Adaptations and evolution
in terrestrial carnivores
by Anders Hansson, 1996
A review of adaptations in fossil and extant mammalian carnivores has been made. Adaptations to different locomotor behaviours can be seen in the postcranial skeleton. Typically cursorial adaptations are long distal limb segments and restrictions in the mobility of the limbs to move in other directions than forward and backward. Diggers have fore limbs constructed for large out-forces. Climbers have mobile limbs and curved, retractile claws. To what extent meat is a part of the diet can be interpreted from the dentition. Pure meat eaters have lost all the crushing area of the molars and have long anteroposterior directed cutting blades. The long canines in saber-toothed forms were probably an adaptation to kill large prey.
The creodonts were the dominating carnivores during the early Tertiary but they were replaced by the Carnivora in the beginning of the Oligocene.
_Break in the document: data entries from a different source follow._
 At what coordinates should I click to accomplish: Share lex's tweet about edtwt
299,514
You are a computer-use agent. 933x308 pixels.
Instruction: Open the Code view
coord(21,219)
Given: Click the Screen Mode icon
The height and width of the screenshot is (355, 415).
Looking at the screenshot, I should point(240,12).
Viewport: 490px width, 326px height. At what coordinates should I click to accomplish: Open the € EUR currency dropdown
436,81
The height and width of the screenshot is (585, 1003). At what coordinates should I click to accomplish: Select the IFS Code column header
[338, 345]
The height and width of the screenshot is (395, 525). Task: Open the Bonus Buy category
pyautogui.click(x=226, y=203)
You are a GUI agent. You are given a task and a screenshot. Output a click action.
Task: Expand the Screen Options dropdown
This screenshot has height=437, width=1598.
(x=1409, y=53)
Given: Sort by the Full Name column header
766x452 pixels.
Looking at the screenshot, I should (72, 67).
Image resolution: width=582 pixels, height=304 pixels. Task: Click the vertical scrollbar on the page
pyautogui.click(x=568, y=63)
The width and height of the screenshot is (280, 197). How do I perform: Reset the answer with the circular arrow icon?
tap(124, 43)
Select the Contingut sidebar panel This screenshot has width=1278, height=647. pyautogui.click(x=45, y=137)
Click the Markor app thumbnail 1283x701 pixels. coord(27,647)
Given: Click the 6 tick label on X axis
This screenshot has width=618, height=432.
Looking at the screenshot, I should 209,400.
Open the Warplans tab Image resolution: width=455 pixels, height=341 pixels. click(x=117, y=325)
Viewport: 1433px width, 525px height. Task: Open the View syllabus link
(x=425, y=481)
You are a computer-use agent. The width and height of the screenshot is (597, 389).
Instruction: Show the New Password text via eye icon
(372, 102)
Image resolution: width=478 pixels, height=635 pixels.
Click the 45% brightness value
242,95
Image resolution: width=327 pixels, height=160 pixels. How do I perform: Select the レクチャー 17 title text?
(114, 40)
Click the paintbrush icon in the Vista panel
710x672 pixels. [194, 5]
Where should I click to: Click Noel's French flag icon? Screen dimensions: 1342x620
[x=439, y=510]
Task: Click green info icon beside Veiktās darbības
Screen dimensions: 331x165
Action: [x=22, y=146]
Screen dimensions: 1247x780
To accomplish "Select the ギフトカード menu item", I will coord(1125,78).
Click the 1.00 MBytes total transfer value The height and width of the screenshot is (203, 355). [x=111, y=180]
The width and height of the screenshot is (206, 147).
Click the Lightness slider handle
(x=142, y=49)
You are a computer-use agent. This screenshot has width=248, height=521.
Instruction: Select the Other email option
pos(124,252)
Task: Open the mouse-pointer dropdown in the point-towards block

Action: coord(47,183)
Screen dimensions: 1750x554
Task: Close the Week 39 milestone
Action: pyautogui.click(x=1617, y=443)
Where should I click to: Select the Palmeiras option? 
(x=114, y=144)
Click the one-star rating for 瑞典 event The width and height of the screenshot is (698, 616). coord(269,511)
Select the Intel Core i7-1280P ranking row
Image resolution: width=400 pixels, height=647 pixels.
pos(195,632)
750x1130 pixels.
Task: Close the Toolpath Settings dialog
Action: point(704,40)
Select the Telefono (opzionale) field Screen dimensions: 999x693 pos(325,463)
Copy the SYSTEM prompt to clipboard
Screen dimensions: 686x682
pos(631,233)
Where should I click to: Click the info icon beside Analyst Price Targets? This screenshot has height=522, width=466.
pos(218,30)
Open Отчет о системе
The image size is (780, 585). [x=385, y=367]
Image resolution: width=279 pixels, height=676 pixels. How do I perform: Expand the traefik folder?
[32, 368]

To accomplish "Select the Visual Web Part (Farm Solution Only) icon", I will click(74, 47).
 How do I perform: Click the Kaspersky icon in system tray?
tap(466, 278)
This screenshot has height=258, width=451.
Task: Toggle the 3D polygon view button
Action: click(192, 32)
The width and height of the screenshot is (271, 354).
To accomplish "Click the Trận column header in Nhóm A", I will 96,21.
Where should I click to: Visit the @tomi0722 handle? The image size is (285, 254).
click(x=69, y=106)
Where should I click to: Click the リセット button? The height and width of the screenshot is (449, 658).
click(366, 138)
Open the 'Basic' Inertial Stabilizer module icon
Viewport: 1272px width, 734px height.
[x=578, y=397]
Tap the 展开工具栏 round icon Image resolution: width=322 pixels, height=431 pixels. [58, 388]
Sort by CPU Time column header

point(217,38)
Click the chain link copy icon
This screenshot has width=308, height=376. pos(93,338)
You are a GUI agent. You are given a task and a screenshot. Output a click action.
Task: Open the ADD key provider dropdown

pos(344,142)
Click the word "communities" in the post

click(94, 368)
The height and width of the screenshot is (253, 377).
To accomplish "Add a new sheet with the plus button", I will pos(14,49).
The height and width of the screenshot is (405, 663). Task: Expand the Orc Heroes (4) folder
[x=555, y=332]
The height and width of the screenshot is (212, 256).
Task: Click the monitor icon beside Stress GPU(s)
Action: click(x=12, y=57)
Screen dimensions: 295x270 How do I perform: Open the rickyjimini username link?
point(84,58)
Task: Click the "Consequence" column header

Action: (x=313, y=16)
Compared to extant carnivores, many fossil forms were heavily built and short limbed. Cursorial adaptations became common in the early Miocene when extensive grass land areas had developed. There have been a limited number of adaptive zones for carnivores through their history.
Carnivora, Creodonta, locomotor adaptations, skeleton, dentition, jaws, carnassials, saber-tooths, evolution.